Arrange the rows below as a Markdown table with the columns Line No. and Text. Give each non-blank line its own number and put the line itself beside it, leaving out blank lines.

#### Record extracts ####

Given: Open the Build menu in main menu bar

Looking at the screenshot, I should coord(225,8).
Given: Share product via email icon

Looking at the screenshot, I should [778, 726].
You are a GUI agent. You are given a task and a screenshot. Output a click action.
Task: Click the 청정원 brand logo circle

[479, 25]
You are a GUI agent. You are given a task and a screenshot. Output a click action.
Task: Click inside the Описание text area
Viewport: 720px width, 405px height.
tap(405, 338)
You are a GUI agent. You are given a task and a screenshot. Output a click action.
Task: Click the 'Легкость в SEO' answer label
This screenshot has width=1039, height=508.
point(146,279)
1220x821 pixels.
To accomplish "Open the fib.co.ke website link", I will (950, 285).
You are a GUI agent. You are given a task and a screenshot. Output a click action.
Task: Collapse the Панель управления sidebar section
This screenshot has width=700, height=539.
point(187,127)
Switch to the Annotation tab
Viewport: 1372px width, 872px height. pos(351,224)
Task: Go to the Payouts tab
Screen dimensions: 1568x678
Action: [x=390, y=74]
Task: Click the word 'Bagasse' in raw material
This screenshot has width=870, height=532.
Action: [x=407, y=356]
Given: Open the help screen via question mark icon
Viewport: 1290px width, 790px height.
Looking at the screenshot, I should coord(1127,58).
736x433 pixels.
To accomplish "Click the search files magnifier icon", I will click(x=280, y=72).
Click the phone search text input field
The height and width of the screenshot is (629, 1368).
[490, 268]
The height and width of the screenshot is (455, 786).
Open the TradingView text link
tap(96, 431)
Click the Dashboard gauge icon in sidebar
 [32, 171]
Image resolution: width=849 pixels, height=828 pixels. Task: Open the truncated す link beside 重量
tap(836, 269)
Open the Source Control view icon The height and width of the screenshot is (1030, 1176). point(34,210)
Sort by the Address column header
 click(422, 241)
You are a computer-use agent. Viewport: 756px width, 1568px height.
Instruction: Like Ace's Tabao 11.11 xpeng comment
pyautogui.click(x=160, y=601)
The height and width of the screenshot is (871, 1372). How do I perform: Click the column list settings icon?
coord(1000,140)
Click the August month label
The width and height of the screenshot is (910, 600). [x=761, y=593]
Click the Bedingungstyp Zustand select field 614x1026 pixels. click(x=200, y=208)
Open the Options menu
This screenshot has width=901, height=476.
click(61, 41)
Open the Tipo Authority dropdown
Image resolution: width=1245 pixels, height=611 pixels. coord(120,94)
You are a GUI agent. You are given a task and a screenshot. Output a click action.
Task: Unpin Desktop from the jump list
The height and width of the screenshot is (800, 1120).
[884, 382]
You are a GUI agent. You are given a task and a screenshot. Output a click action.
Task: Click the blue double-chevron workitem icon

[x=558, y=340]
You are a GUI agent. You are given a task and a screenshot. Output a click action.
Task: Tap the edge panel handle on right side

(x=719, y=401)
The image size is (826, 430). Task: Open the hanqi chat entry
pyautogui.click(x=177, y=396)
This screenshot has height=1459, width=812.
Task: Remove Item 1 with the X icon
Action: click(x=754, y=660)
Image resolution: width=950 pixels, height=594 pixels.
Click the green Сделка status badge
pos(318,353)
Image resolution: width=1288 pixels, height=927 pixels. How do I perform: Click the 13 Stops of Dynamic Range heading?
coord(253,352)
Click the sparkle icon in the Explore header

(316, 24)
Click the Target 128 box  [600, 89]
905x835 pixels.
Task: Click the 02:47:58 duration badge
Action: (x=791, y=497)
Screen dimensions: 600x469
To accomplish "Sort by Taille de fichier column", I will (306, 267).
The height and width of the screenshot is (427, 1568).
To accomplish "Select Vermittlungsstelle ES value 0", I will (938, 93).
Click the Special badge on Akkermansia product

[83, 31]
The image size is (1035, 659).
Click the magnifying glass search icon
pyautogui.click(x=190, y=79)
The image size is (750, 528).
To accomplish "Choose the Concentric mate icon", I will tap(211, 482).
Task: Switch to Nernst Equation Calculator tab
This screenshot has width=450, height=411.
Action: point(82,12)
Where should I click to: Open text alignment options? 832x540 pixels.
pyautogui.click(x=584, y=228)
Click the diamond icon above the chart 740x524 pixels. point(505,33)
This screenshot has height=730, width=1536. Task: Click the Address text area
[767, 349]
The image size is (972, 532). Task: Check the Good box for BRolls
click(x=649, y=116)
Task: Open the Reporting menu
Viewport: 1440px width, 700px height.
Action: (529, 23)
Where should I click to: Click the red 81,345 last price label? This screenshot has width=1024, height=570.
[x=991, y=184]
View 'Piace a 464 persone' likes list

####

:: Solved exercise ::
| Line No. | Text |
|---|---|
| 1 | Given: Open the Build menu in main menu bar |
| 2 | Looking at the screenshot, I should coord(225,8). |
| 3 | Given: Share product via email icon |
| 4 | Looking at the screenshot, I should [778, 726]. |
| 5 | You are a GUI agent. You are given a task and a screenshot. Output a click action. |
| 6 | Task: Click the 청정원 brand logo circle |
| 7 | [479, 25] |
| 8 | You are a GUI agent. You are given a task and a screenshot. Output a click action. |
| 9 | Task: Click inside the Описание text area |
| 10 | Viewport: 720px width, 405px height. |
| 11 | tap(405, 338) |
| 12 | You are a GUI agent. You are given a task and a screenshot. Output a click action. |
| 13 | Task: Click the 'Легкость в SEO' answer label |
| 14 | This screenshot has width=1039, height=508. |
| 15 | point(146,279) |
| 16 | 1220x821 pixels. |
| 17 | To accomplish "Open the fib.co.ke website link", I will (950, 285). |
| 18 | You are a GUI agent. You are given a task and a screenshot. Output a click action. |
| 19 | Task: Collapse the Панель управления sidebar section |
| 20 | This screenshot has width=700, height=539. |
| 21 | point(187,127) |
| 22 | Switch to the Annotation tab |
| 23 | Viewport: 1372px width, 872px height. pos(351,224) |
| 24 | Task: Go to the Payouts tab |
| 25 | Screen dimensions: 1568x678 |
| 26 | Action: [x=390, y=74] |
| 27 | Task: Click the word 'Bagasse' in raw material |
| 28 | This screenshot has width=870, height=532. |
| 29 | Action: [x=407, y=356] |
| 30 | Given: Open the help screen via question mark icon |
| 31 | Viewport: 1290px width, 790px height. |
| 32 | Looking at the screenshot, I should coord(1127,58). |
| 33 | 736x433 pixels. |
| 34 | To accomplish "Click the search files magnifier icon", I will click(x=280, y=72). |
| 35 | Click the phone search text input field |
| 36 | The height and width of the screenshot is (629, 1368). |
| 37 | [490, 268] |
| 38 | The height and width of the screenshot is (455, 786). |
| 39 | Open the TradingView text link |
| 40 | tap(96, 431) |
| 41 | Click the Dashboard gauge icon in sidebar |
| 42 |  [32, 171] |
| 43 | Image resolution: width=849 pixels, height=828 pixels. Task: Open the truncated す link beside 重量 |
| 44 | tap(836, 269) |
| 45 | Open the Source Control view icon The height and width of the screenshot is (1030, 1176). point(34,210) |
| 46 | Sort by the Address column header |
| 47 |  click(422, 241) |
| 48 | You are a computer-use agent. Viewport: 756px width, 1568px height. |
| 49 | Instruction: Like Ace's Tabao 11.11 xpeng comment |
| 50 | pyautogui.click(x=160, y=601) |
| 51 | The height and width of the screenshot is (871, 1372). How do I perform: Click the column list settings icon? |
| 52 | coord(1000,140) |
| 53 | Click the August month label |
| 54 | The width and height of the screenshot is (910, 600). [x=761, y=593] |
| 55 | Click the Bedingungstyp Zustand select field 614x1026 pixels. click(x=200, y=208) |
| 56 | Open the Options menu |
| 57 | This screenshot has width=901, height=476. |
| 58 | click(61, 41) |
| 59 | Open the Tipo Authority dropdown |
| 60 | Image resolution: width=1245 pixels, height=611 pixels. coord(120,94) |
| 61 | You are a GUI agent. You are given a task and a screenshot. Output a click action. |
| 62 | Task: Unpin Desktop from the jump list |
| 63 | The height and width of the screenshot is (800, 1120). |
| 64 | [884, 382] |
| 65 | You are a GUI agent. You are given a task and a screenshot. Output a click action. |
| 66 | Task: Click the blue double-chevron workitem icon |
| 67 | [x=558, y=340] |
| 68 | You are a GUI agent. You are given a task and a screenshot. Output a click action. |
| 69 | Task: Tap the edge panel handle on right side |
| 70 | (x=719, y=401) |
| 71 | The image size is (826, 430). Task: Open the hanqi chat entry |
| 72 | pyautogui.click(x=177, y=396) |
| 73 | This screenshot has height=1459, width=812. |
| 74 | Task: Remove Item 1 with the X icon |
| 75 | Action: click(x=754, y=660) |
| 76 | Image resolution: width=950 pixels, height=594 pixels. |
| 77 | Click the green Сделка status badge |
| 78 | pos(318,353) |
| 79 | Image resolution: width=1288 pixels, height=927 pixels. How do I perform: Click the 13 Stops of Dynamic Range heading? |
| 80 | coord(253,352) |
| 81 | Click the sparkle icon in the Explore header |
| 82 | (316, 24) |
| 83 | Click the Target 128 box  [600, 89] |
| 84 | 905x835 pixels. |
| 85 | Task: Click the 02:47:58 duration badge |
| 86 | Action: (x=791, y=497) |
| 87 | Screen dimensions: 600x469 |
| 88 | To accomplish "Sort by Taille de fichier column", I will (306, 267). |
| 89 | The height and width of the screenshot is (427, 1568). |
| 90 | To accomplish "Select Vermittlungsstelle ES value 0", I will (938, 93). |
| 91 | Click the Special badge on Akkermansia product |
| 92 | [83, 31] |
| 93 | The image size is (1035, 659). |
| 94 | Click the magnifying glass search icon |
| 95 | pyautogui.click(x=190, y=79) |
| 96 | The image size is (750, 528). |
| 97 | To accomplish "Choose the Concentric mate icon", I will tap(211, 482). |
| 98 | Task: Switch to Nernst Equation Calculator tab |
| 99 | This screenshot has width=450, height=411. |
| 100 | Action: point(82,12) |
| 101 | Where should I click to: Open text alignment options? 832x540 pixels. |
| 102 | pyautogui.click(x=584, y=228) |
| 103 | Click the diamond icon above the chart 740x524 pixels. point(505,33) |
| 104 | This screenshot has height=730, width=1536. Task: Click the Address text area |
| 105 | [767, 349] |
| 106 | The image size is (972, 532). Task: Check the Good box for BRolls |
| 107 | click(x=649, y=116) |
| 108 | Task: Open the Reporting menu |
| 109 | Viewport: 1440px width, 700px height. |
| 110 | Action: (529, 23) |
| 111 | Where should I click to: Click the red 81,345 last price label? This screenshot has width=1024, height=570. |
| 112 | [x=991, y=184] |
| 113 | View 'Piace a 464 persone' likes list |